Probing the role of calmodulin in Al toxicity in maize.

The role of calmodulin on Al toxicity was studied in two maize (Zea mays L.) inbred lines, Cat 100-6 (Al-tolerant) and S 1587-17 (Al-sensitive). Increasing levels of Al induced the release of malate at similar rate by roots of both genotypes, while the exudation of citrate, a stronger Al-binding compound, was 3.5 times higher in Cat 100-6 seedlings exposed to 16.2x10(-6) Al(3+) activity. The calmodulin inhibitor trifluoperazine significantly reduced the root growth in both genotypes, mimicking the main effect of Al. However, when Cat 100-6 and S 1587-17 seedlings were challenged with Al in conjunction with trifluoperazine, no further reduction in root growth or any other effect of Al toxicity was observed. The rate of Al-induced citrate exudation by both genotypes was not affected by treatment with trifluoperazine or calmidazolium, another calmodulin inhibitor. The Al(3+) interaction with cytoplasmic CaM was estimated using models for the binding of Al(3+) and Mg(2+) with CaM and physiological concentrations of citrate, CaM, InsP(3), ATP, ADP, Al(3+) and Mg(2+). In this simulation, Al(3+) associated with citrate and InsP(3), but not with CaM. We conclude that calmodulin is not relevant to the physiological processes leading to the Al tolerance in maize, nor is it a primary target for Al toxicity.

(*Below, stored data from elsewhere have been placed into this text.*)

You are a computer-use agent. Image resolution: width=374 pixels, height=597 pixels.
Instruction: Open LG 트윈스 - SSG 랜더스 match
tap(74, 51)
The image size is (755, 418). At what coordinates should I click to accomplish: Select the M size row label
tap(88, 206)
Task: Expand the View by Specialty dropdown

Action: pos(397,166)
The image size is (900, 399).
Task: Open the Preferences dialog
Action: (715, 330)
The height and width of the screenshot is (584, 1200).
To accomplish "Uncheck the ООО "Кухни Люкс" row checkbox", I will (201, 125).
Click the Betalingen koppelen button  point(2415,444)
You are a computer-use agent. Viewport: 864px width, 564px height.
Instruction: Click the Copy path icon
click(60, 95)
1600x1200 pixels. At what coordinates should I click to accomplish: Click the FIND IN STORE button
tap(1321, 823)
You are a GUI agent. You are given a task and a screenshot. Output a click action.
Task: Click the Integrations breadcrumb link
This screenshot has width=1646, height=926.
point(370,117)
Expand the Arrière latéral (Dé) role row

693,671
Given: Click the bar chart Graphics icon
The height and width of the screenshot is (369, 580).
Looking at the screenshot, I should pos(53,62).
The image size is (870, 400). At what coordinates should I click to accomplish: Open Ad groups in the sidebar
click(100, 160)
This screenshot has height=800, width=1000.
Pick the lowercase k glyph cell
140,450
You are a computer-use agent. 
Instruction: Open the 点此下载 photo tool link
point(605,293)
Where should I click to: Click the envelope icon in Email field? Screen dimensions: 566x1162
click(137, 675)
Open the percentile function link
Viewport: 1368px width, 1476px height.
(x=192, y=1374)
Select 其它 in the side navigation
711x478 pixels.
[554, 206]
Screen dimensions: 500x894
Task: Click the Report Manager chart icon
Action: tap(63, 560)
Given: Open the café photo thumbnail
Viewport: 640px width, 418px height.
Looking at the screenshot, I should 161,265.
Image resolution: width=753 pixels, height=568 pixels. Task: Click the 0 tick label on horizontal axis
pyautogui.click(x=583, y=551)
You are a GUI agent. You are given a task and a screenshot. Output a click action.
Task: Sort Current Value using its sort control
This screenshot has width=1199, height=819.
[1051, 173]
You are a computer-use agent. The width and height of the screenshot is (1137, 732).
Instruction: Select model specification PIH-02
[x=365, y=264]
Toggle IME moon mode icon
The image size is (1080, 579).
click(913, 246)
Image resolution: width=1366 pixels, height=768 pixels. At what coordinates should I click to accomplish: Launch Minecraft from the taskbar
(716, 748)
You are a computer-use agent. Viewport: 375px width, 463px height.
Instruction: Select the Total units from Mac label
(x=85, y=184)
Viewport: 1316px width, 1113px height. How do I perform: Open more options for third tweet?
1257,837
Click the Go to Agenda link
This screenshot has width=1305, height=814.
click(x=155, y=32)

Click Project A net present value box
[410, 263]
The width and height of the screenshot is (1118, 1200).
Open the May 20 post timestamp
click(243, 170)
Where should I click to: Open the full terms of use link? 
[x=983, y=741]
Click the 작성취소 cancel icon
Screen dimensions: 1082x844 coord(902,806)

Gene expression profiling in maize roots under aluminum stress

To investigate the molecular mechanisms of Al toxicity, cross-species cDNA array approach was employed to identify expressed sequence tags (ESTs) regulated by Al stress in root tips of Al-tolerant maize (Zea mays) genotype Cat100-6 and Al-sensitive genotype S1587-17. Due to the high degree of conservation observed between sugarcane and maize, we have analyzed the expression profiling of maize genes using 2 304 sugarcane (ESTs) obtained from different libraries. We have identified 85 ESTs in Al stressed maize root tips with significantly altered expression. Among the up-regulated ESTs, we have found genes encoding previously identified proteins induced by Al stress, such as phenyl ammonia-lyase, chitinase, Bowman-Birk proteinase inhibitor, and wali7. In addition, several novel genes up-and downregulated by Al stress were identified in both genotypes.